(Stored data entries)

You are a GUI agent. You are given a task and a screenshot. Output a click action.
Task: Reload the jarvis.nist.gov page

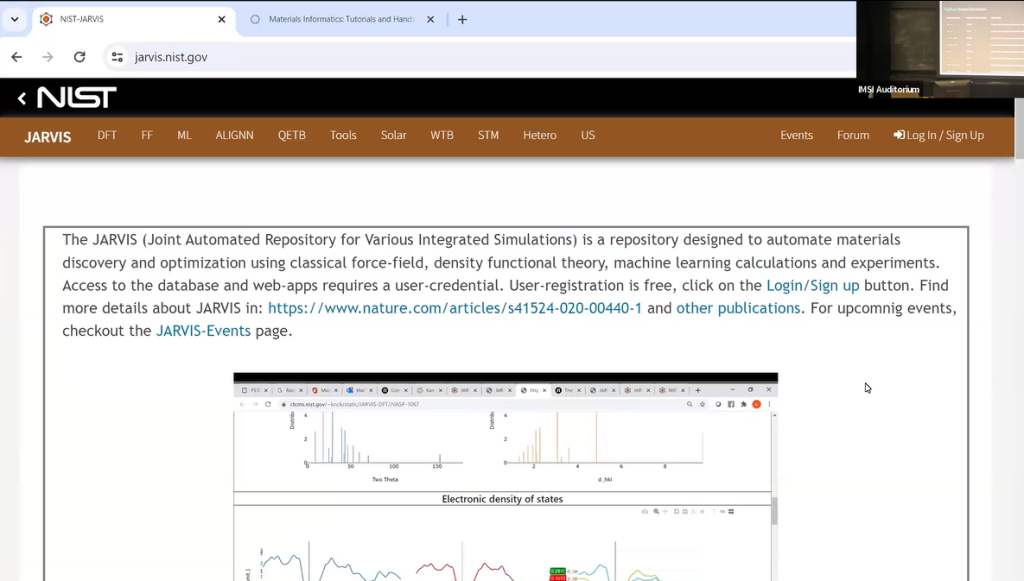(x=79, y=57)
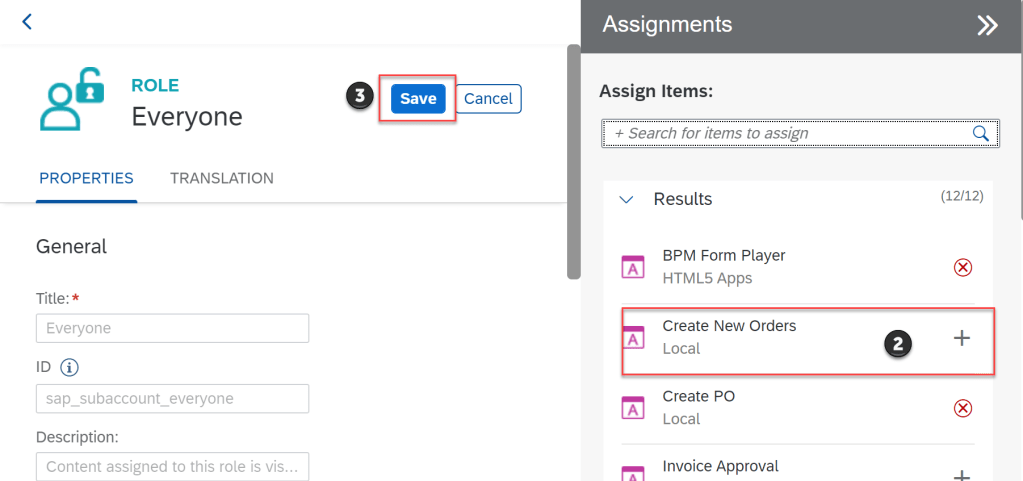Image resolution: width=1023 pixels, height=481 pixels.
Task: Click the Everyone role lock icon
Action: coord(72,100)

---

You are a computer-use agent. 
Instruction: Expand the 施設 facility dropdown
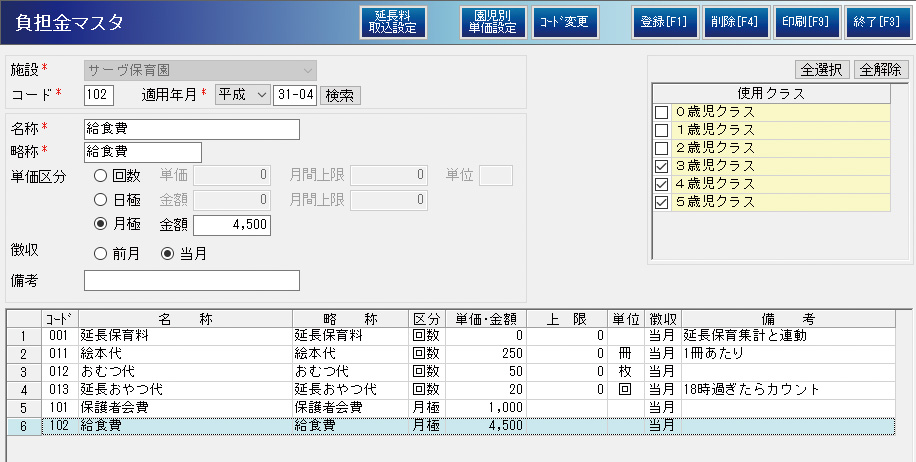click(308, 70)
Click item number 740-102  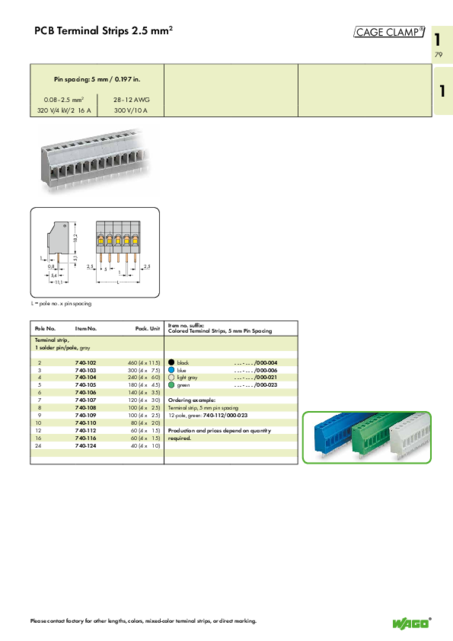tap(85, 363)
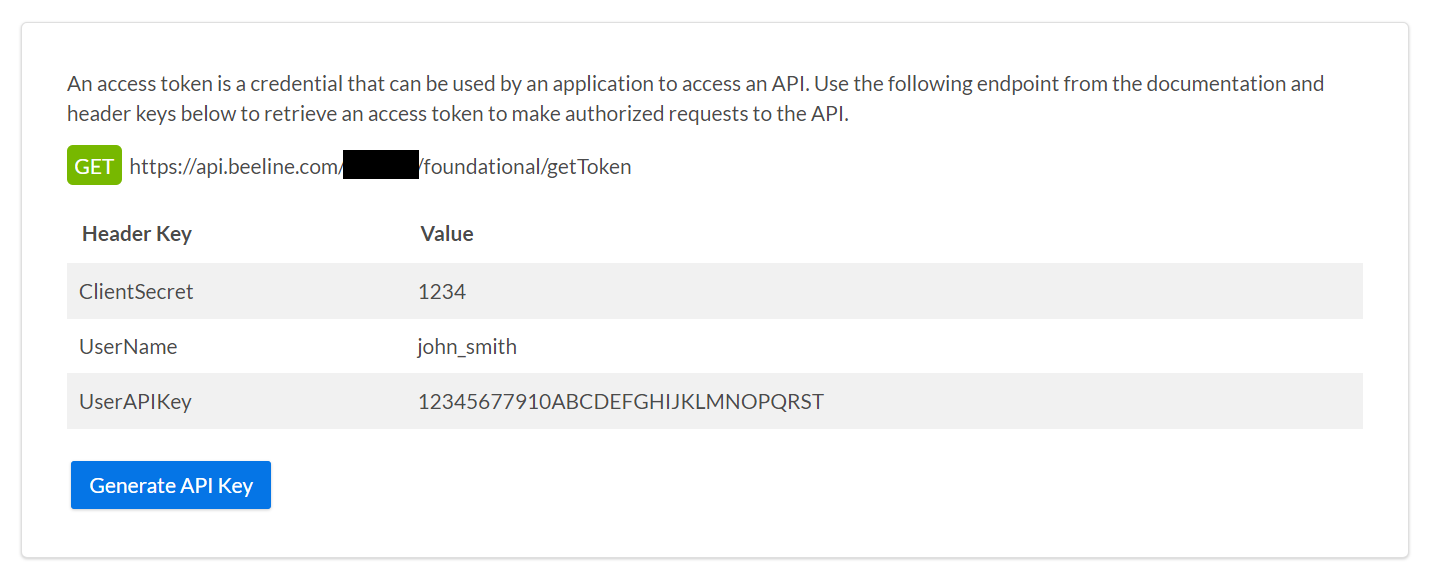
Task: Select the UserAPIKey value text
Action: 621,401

### What you are asked to do
Please determine how many lines in the entries contain the word "agent" and reply with that figure alone.

### Completed exercise
2